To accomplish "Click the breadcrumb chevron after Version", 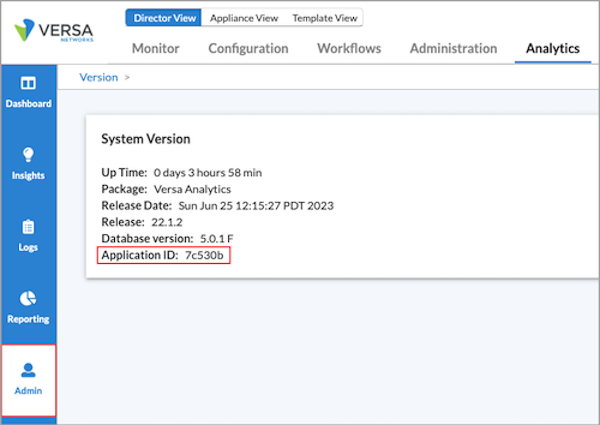I will click(x=127, y=77).
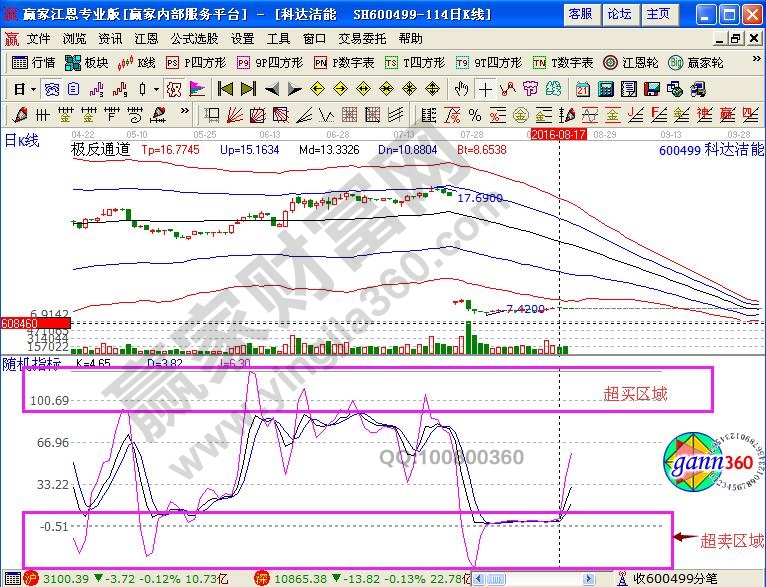This screenshot has width=766, height=587.
Task: Open the 公式选股 menu
Action: click(x=194, y=39)
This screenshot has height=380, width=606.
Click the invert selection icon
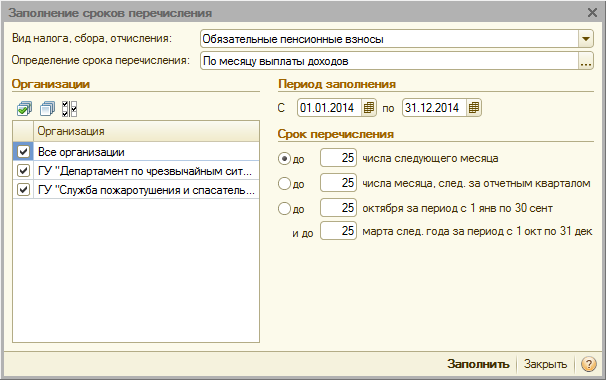coord(70,109)
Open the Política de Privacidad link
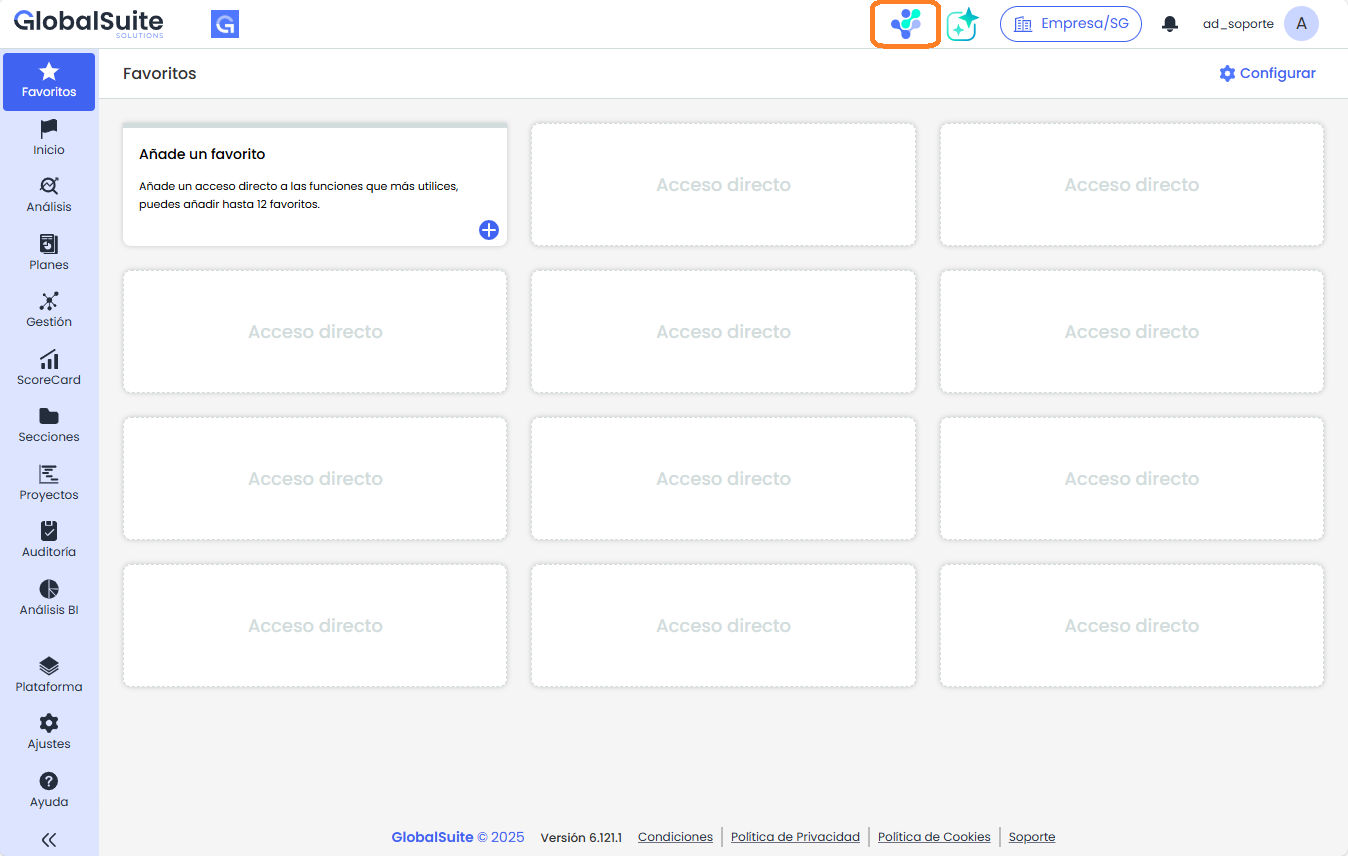The width and height of the screenshot is (1348, 856). click(795, 837)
——
• [Activity] Each line from the one holding "Click the invert selection icon" through the end of the listing is to be output exactly, both ends included, with no other lines and the pictures left out.

• [Solution to this exercise]
Click the invert selection icon
coord(70,109)
Open the Política de Privacidad link
The width and height of the screenshot is (1348, 856). click(795, 837)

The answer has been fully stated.